Another area of KBpedia interest is to expand its mappings. Census data and product classification schemes (such as the UNSPSC) are two near-term candidates.
A concluding area I would like to mention is the application of knowledge graphs to workflow modeling and management. There are many interesting challenges in knowledge graph technology as applied to operational and dynamic systems.
SEMANTiCS: Thank you Mike for this interview.
Michael K. Bergman is a senior principal for Cognonto Corporation, and lead editor for the open-source KBpedia knowledge structure. For more than a decade, his AI3:::Adaptive Information blog has been a leading go-to resource on topics in semantic technologies, large-scale knowledge bases for machine learning, data interoperability, knowledge graphs and mapping, and fact and entity extraction and tagging. For the past twenty years Mike has been an entrepreneur, Web scientist, and independent consultant. For the decade up to 2018, Mike was the CEO of Structured Dynamics LLC, which he co-founded with Fred Giasson.
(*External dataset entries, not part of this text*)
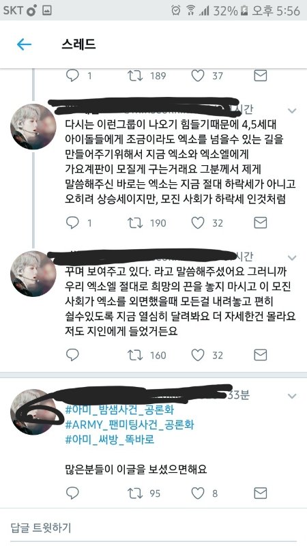307x546 pixels.
Task: Open the envelope share icon on top tweet
Action: click(x=261, y=76)
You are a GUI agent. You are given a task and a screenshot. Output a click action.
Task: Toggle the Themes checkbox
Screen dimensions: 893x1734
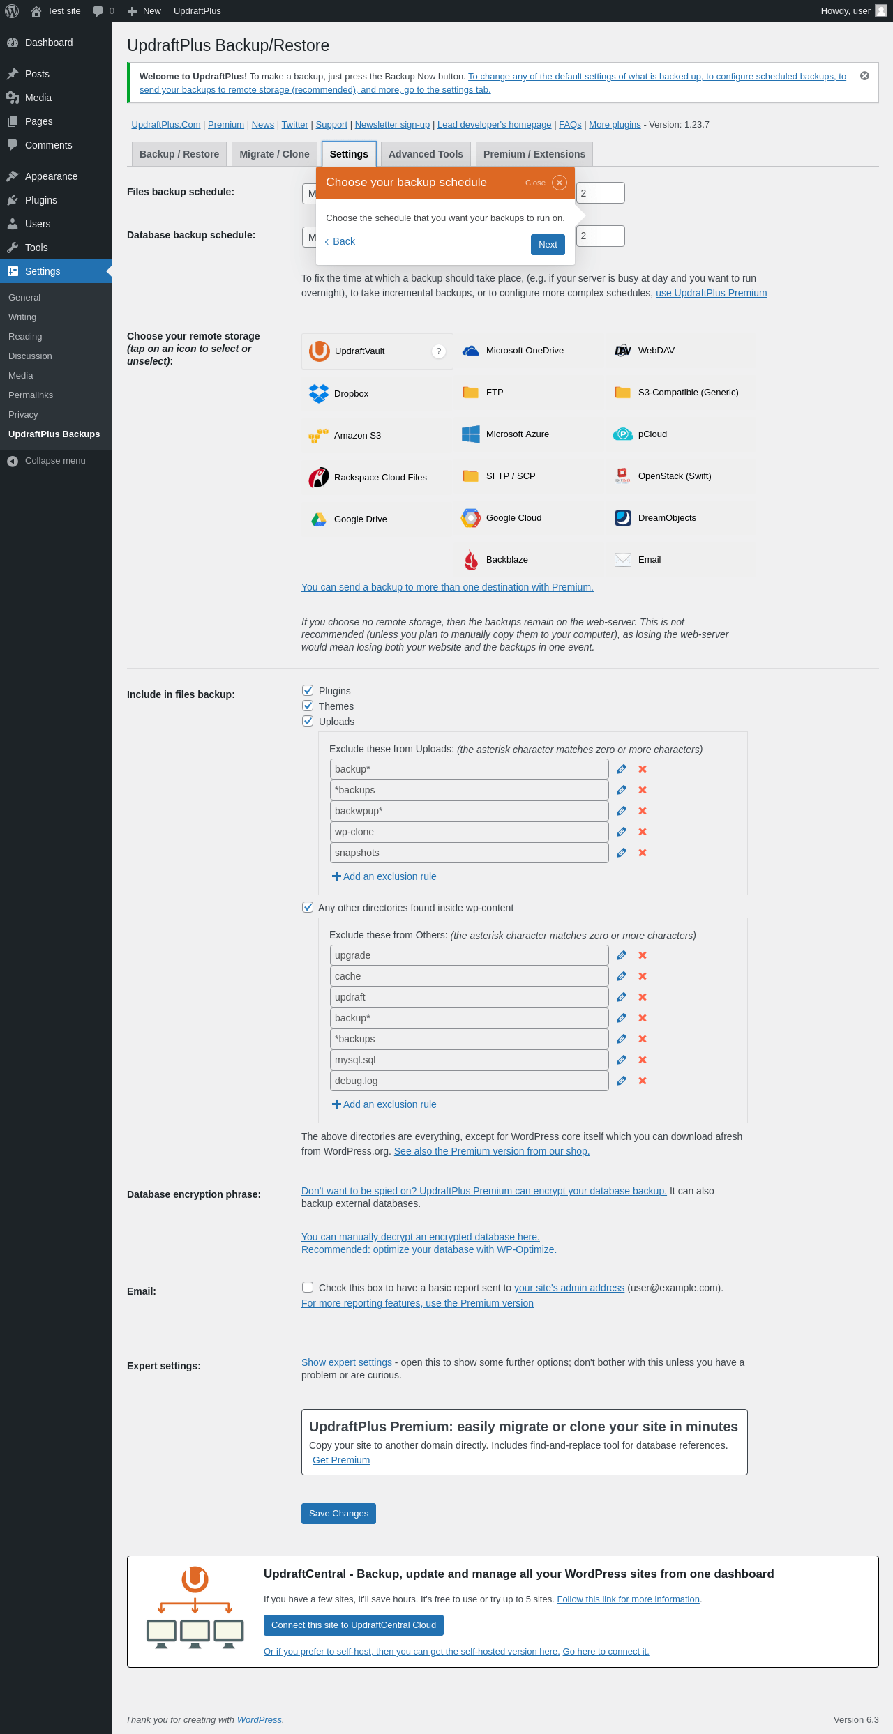pos(308,706)
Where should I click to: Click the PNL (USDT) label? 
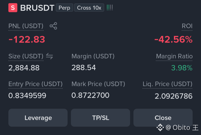[x=26, y=26]
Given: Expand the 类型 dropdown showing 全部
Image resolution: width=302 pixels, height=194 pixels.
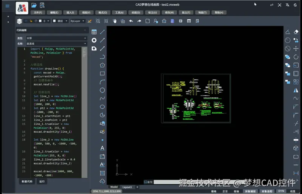Looking at the screenshot, I should click(x=56, y=38).
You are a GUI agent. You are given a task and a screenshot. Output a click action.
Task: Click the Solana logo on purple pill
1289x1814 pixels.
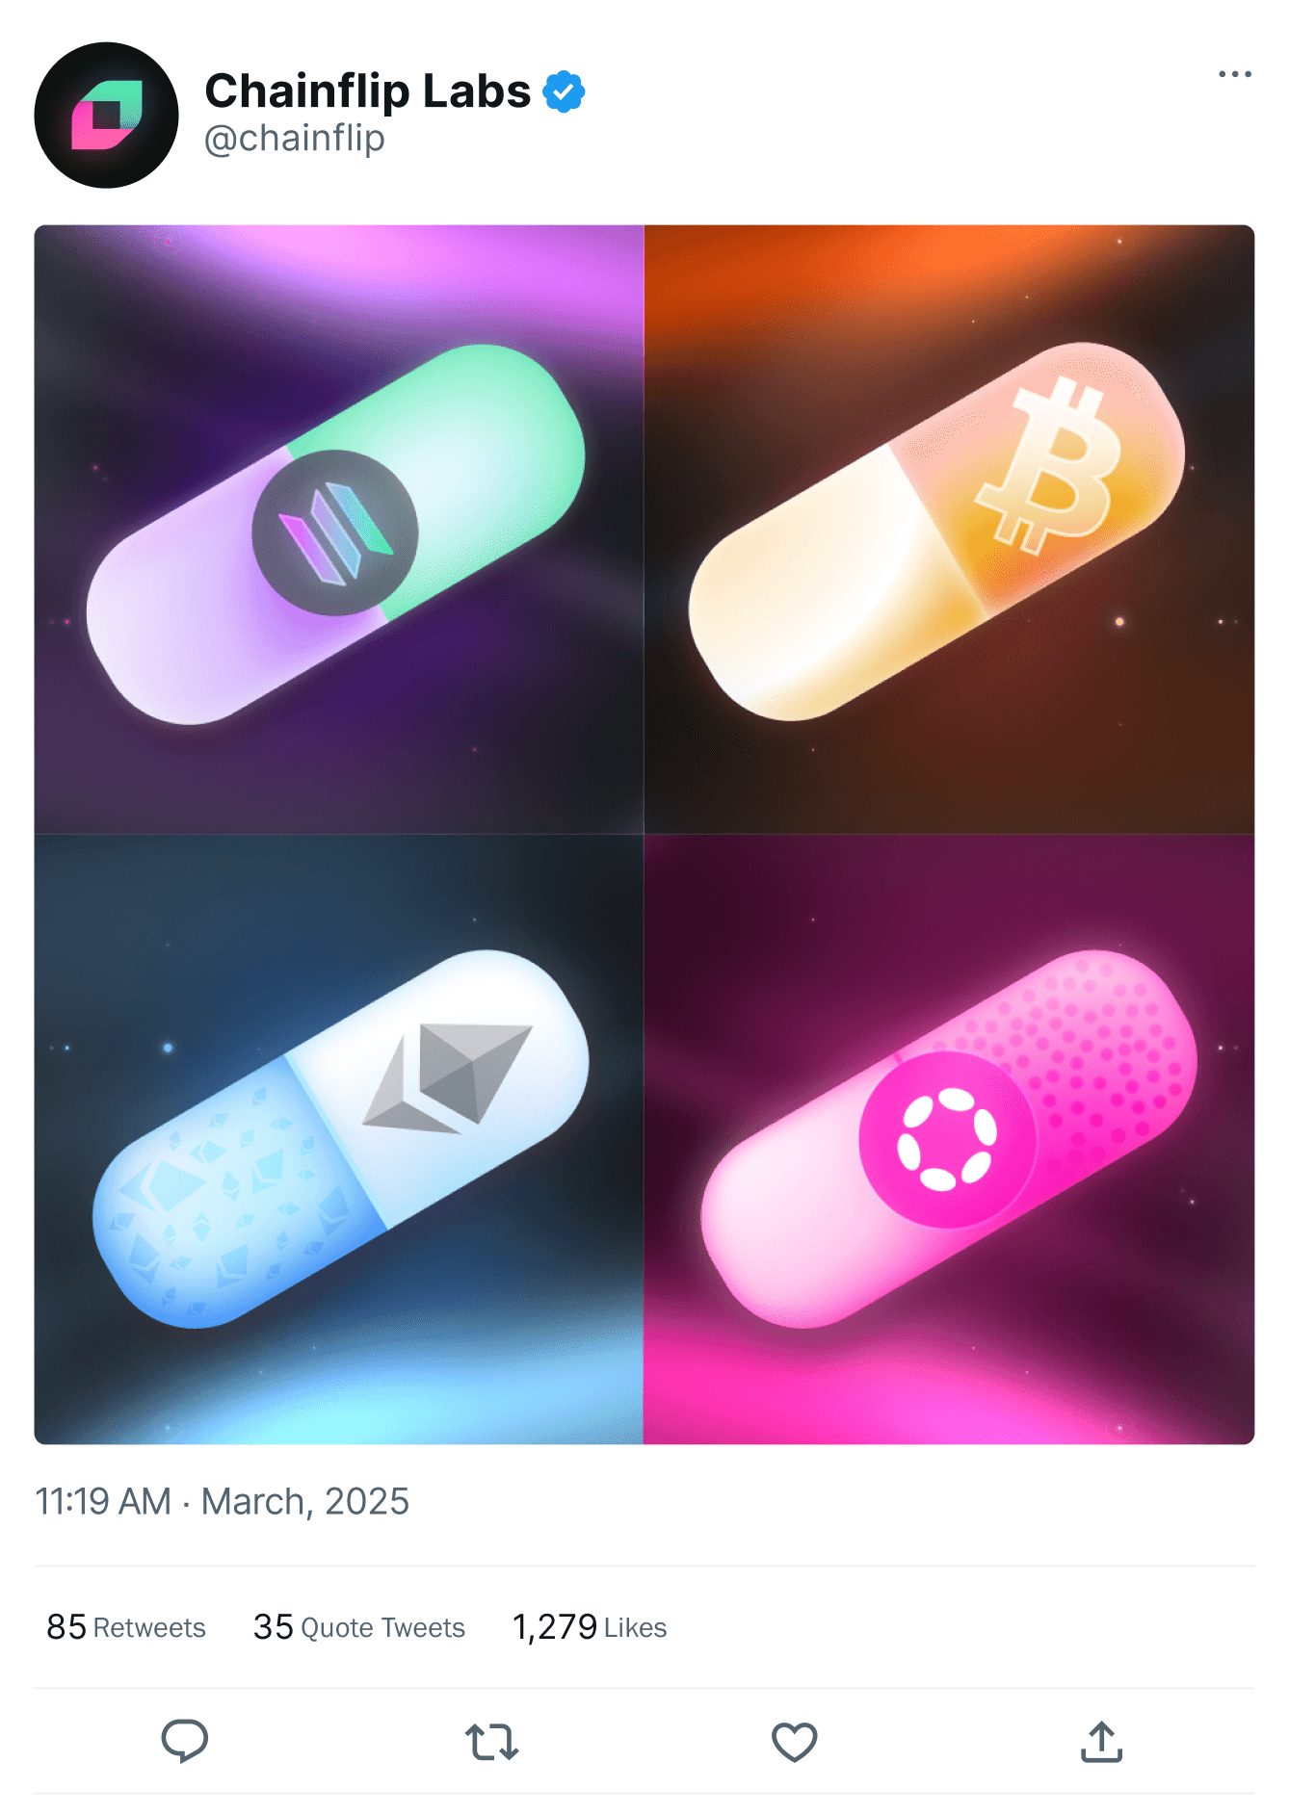(x=335, y=532)
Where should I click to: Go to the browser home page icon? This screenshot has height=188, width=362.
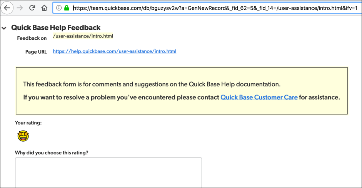(44, 8)
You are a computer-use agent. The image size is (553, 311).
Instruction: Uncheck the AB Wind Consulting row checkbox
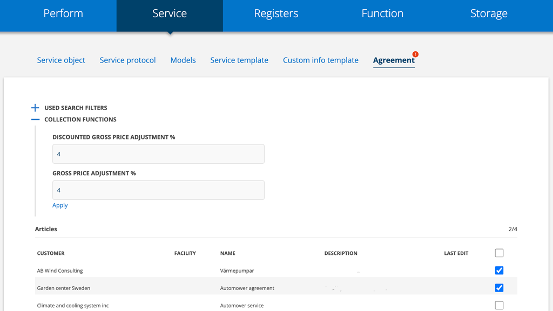click(499, 271)
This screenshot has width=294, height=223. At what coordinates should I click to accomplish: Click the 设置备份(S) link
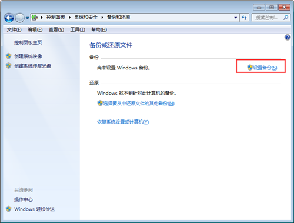click(262, 68)
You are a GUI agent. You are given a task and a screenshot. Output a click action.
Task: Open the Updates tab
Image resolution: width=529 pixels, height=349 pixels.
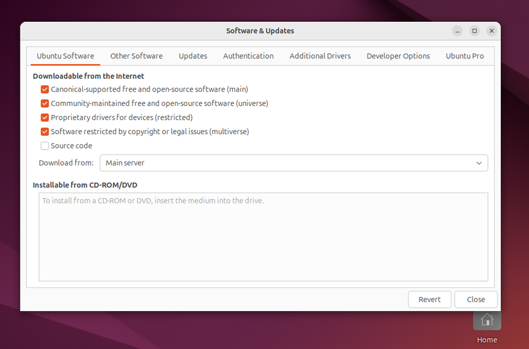pyautogui.click(x=193, y=56)
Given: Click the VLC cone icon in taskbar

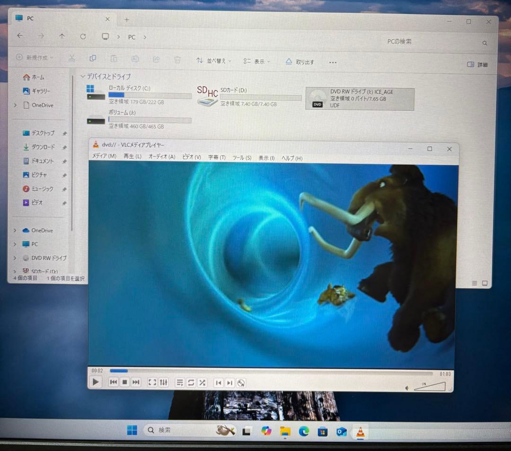Looking at the screenshot, I should (x=360, y=431).
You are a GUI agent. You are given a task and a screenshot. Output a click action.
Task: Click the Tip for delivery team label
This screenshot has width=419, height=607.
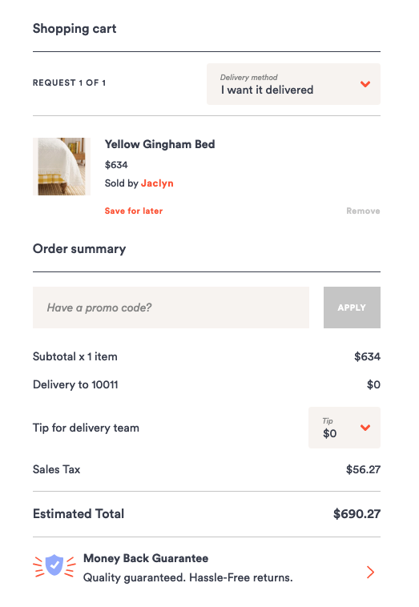click(x=86, y=428)
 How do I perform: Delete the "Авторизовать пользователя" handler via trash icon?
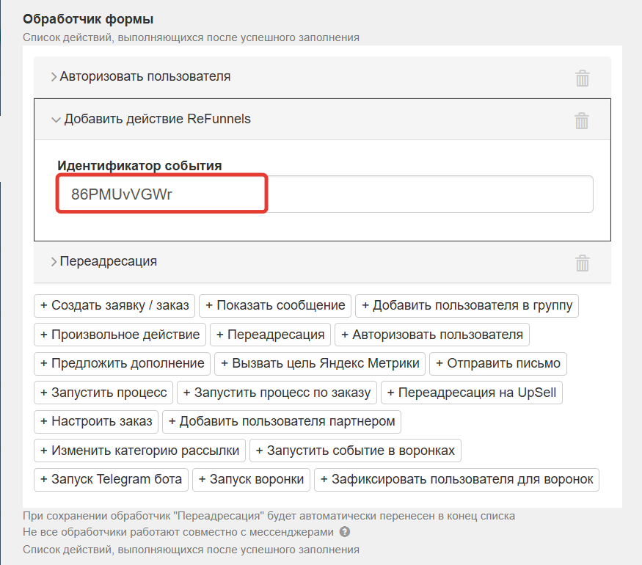[x=582, y=76]
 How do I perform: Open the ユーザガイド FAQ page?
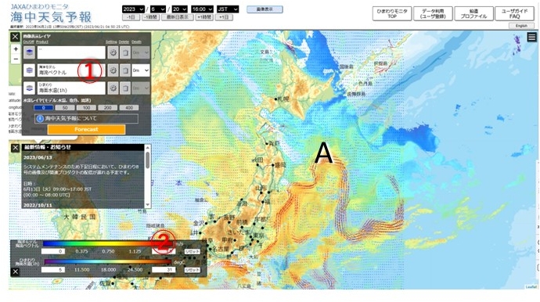click(x=514, y=14)
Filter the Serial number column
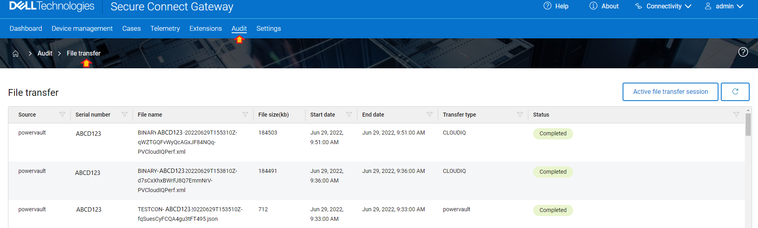758x228 pixels. [125, 115]
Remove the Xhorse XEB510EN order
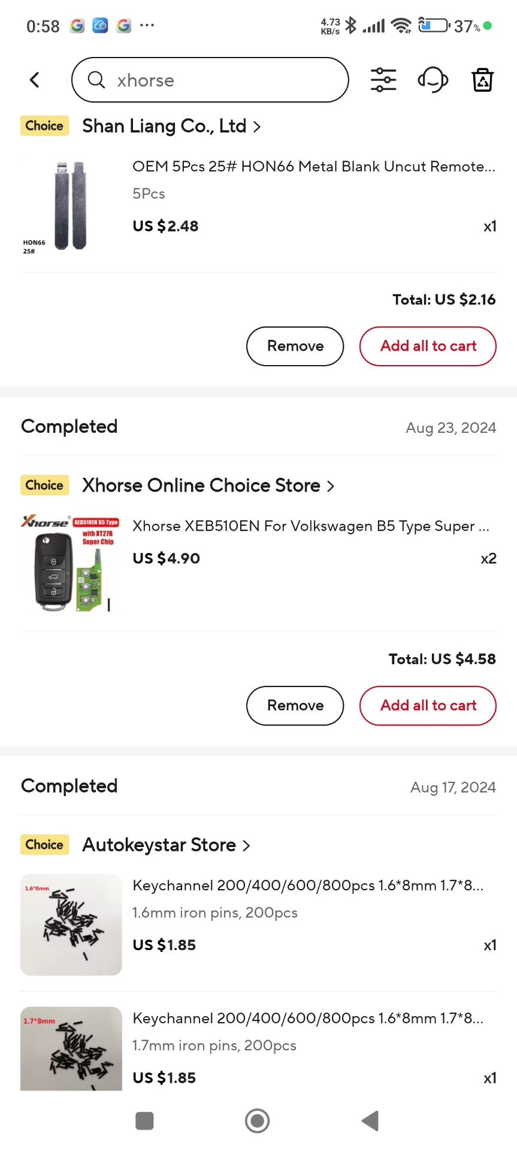 [x=295, y=706]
Mike has held C-class positions and was a founder of the prior companies Zitgist LLC, BrightPlanet Corporation, VisualMetrics Corporation, and TheWebTools Company. These companies provided notable market advances in semantic technologies, data warehousing, the deep Web, large-scale Internet databases, meta-search tools, and bioinformatics. Bergman began his professional career in the mid-1970s as a project director for the U.S. EPA for a major energy study called the Coal Technology Assessment. He later taught in the Graduate School of Engineering at the University of Virginia, where he was a fellow in the Energy Policies Study Center. He then joined the American Public Power Association in 1982, where he rose to director of energy research. APPA’s pioneering work with small computers sparked Bergman’s transition to information technologies. Before entering industry, Mike was a doctoral candidate at Duke University in population genetics.